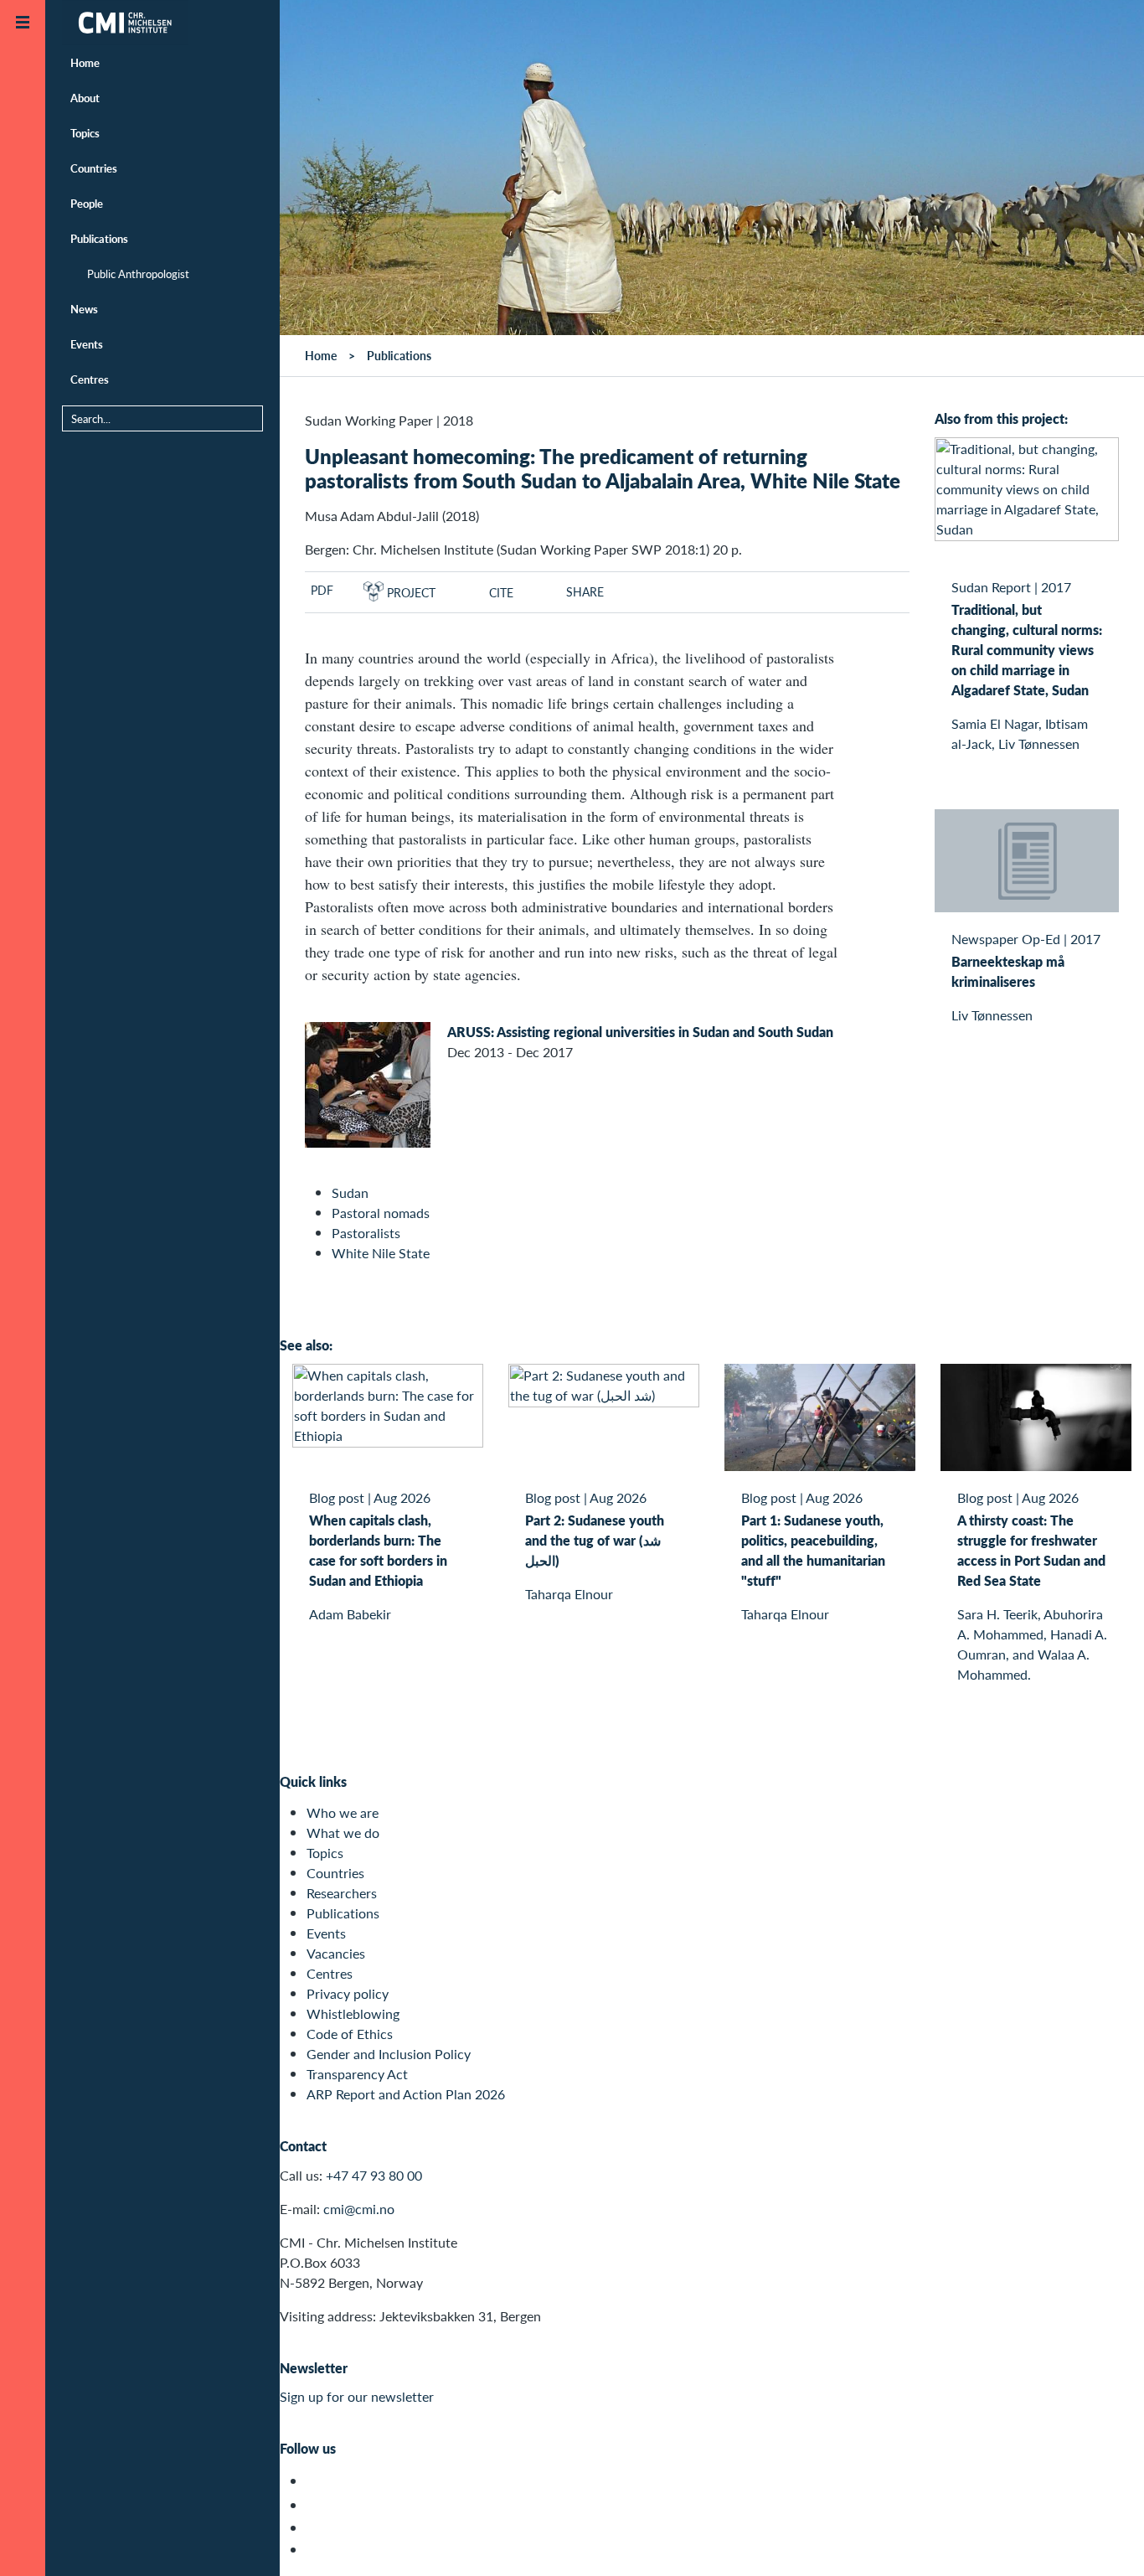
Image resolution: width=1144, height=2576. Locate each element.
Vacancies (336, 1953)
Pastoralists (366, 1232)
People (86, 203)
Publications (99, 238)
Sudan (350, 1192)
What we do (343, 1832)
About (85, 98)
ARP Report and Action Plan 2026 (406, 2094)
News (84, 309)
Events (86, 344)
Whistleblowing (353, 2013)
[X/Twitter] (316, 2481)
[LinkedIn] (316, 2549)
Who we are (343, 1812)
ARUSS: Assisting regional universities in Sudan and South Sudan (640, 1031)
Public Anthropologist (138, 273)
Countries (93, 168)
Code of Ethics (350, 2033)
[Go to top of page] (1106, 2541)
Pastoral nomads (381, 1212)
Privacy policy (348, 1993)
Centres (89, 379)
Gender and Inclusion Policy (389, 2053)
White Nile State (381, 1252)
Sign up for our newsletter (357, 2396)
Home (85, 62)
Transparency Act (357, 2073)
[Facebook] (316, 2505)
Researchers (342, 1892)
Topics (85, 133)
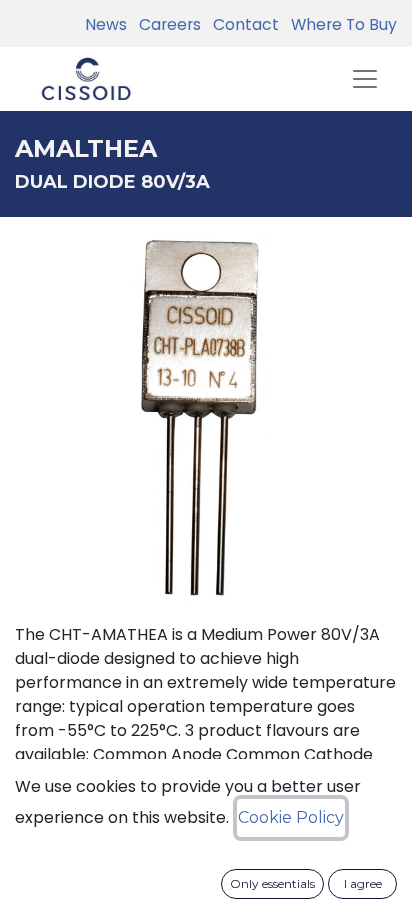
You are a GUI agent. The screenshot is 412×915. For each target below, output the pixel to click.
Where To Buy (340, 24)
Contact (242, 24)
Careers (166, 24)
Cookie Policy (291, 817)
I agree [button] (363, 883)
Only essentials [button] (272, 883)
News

....................

TASK STATEMENT ::
Copy the data above word for word. Pictures stay out.

EXERCISE SOLUTION ::
Image resolution: width=1144, height=2576. Locate each element.
Vacancies (336, 1953)
Pastoralists (366, 1232)
People (86, 203)
Publications (99, 238)
Sudan (350, 1192)
What we do (343, 1832)
About (85, 98)
ARP Report and Action Plan 2026 (406, 2094)
News (84, 309)
Events (86, 344)
Whistleblowing (353, 2013)
[X/Twitter] (316, 2481)
[LinkedIn] (316, 2549)
Who we are (343, 1812)
ARUSS: Assisting regional universities in Sudan and South Sudan (640, 1031)
Public Anthropologist (138, 273)
Countries (93, 168)
Code of Ethics (350, 2033)
[Go to top of page] (1106, 2541)
Pastoral nomads (381, 1212)
Privacy policy (348, 1993)
Centres (89, 379)
Gender and Inclusion Policy (389, 2053)
White Nile State (381, 1252)
Sign up for our newsletter (357, 2396)
Home (85, 62)
Transparency Act (357, 2073)
[Facebook] (316, 2505)
Researchers (342, 1892)
Topics (85, 133)
You are a GUI agent. The screenshot is 412×915. For each target below, output the pixel to click.
Where To Buy (340, 24)
Contact (242, 24)
Careers (166, 24)
Cookie Policy (291, 817)
I agree [button] (363, 883)
Only essentials [button] (272, 883)
News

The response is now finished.